◆ Prompt
Using the material below, copy every line where "will" appears.

◆ Data for this task
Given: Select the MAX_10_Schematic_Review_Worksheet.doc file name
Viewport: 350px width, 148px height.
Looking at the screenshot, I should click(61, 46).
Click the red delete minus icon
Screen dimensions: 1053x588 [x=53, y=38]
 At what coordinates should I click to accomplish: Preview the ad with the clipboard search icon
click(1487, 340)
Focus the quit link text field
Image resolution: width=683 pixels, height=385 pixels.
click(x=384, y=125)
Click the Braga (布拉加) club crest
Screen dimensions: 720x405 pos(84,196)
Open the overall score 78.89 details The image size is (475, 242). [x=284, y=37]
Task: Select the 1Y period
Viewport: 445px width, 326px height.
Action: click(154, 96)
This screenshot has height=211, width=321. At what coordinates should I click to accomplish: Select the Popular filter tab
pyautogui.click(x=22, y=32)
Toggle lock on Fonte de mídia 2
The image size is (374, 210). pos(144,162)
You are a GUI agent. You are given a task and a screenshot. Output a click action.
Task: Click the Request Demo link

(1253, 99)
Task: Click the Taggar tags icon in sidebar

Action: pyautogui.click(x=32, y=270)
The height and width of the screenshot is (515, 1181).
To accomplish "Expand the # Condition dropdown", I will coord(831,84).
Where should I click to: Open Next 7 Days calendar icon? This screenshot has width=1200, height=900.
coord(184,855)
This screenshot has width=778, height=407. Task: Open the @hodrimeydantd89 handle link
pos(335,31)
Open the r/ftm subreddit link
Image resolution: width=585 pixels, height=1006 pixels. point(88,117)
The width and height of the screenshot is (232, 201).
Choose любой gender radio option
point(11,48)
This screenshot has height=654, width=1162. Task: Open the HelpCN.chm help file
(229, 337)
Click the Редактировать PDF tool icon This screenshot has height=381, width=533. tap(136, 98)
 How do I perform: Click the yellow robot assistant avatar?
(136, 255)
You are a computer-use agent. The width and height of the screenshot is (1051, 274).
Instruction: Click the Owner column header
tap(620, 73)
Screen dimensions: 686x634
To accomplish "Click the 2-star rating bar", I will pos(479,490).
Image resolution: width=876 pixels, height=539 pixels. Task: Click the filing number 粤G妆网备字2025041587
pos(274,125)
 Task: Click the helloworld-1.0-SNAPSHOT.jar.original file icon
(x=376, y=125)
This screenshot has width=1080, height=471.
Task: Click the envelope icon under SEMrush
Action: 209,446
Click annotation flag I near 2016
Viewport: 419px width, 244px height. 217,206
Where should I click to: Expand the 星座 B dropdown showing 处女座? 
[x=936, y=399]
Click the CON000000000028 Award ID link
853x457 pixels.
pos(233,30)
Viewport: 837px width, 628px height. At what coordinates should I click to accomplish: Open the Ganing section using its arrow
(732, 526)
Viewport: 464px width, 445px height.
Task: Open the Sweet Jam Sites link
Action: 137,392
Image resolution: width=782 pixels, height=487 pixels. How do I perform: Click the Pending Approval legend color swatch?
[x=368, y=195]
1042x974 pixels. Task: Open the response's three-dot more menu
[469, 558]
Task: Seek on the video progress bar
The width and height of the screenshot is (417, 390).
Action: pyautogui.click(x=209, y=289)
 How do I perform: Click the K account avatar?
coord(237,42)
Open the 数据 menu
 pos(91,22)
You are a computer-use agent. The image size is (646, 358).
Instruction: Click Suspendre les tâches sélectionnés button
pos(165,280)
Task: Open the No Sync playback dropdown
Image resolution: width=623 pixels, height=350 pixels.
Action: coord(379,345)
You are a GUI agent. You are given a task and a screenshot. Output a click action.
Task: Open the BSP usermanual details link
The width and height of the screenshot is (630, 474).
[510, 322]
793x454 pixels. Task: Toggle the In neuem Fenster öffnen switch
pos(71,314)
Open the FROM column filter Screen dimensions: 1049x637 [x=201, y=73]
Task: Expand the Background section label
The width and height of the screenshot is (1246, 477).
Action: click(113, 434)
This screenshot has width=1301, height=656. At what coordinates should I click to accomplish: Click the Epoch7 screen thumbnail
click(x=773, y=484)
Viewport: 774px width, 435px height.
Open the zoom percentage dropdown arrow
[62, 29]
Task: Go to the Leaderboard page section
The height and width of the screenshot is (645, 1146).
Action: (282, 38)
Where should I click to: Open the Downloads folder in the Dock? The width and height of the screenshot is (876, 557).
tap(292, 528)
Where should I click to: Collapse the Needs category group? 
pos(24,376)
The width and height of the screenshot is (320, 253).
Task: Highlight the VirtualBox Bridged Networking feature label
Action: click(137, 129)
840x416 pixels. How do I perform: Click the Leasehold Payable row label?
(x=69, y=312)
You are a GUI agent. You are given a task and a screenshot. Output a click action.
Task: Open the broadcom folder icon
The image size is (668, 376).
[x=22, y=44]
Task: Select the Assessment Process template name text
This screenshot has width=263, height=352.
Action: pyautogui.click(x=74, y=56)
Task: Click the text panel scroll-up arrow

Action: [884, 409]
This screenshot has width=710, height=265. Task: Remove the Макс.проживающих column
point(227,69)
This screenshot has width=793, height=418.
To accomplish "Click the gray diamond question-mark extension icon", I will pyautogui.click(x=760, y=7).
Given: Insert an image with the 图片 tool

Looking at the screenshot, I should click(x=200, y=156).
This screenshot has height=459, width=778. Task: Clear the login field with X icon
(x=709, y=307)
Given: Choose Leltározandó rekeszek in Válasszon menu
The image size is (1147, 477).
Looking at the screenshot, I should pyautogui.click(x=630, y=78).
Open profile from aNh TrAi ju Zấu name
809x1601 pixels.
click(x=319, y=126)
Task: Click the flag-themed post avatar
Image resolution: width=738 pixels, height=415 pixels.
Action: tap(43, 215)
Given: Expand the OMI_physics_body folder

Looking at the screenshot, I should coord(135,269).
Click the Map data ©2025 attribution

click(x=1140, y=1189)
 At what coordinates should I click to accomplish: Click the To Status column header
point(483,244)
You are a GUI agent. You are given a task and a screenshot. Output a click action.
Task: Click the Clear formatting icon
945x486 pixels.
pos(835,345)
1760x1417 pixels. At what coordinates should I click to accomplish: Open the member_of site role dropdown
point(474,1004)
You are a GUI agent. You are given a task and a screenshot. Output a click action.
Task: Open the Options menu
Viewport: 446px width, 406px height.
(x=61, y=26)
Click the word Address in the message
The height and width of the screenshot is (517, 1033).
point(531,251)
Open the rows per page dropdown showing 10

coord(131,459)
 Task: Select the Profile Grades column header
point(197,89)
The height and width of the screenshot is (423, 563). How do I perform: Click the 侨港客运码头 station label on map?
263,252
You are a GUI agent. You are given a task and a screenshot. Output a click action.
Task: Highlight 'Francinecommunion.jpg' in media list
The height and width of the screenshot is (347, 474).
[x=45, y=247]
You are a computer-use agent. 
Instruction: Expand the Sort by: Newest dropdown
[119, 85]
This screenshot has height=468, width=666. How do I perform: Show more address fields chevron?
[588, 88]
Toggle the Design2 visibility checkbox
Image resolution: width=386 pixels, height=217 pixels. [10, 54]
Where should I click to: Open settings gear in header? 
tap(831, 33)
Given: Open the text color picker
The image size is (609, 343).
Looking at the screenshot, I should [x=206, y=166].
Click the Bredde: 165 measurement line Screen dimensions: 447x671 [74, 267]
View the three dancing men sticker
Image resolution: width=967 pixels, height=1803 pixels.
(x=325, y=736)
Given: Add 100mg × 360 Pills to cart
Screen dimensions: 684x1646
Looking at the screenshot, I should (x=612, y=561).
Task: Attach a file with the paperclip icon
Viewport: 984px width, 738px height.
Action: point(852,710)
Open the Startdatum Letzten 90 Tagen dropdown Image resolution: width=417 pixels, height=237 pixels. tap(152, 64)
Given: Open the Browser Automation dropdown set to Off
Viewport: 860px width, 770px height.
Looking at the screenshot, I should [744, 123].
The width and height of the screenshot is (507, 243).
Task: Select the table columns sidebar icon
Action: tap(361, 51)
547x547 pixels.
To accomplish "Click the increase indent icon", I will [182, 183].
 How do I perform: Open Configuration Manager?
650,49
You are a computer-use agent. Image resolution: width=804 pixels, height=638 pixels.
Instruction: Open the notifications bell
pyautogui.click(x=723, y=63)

◆ Result for this task
To accomplish "Expand the # Condition dropdown", I will coord(831,84).
To accomplish "Click the 2-star rating bar", I will pos(479,490).
To accomplish "Click the gray diamond question-mark extension icon", I will pyautogui.click(x=760, y=7).
To accomplish "Click the increase indent icon", I will [182, 183].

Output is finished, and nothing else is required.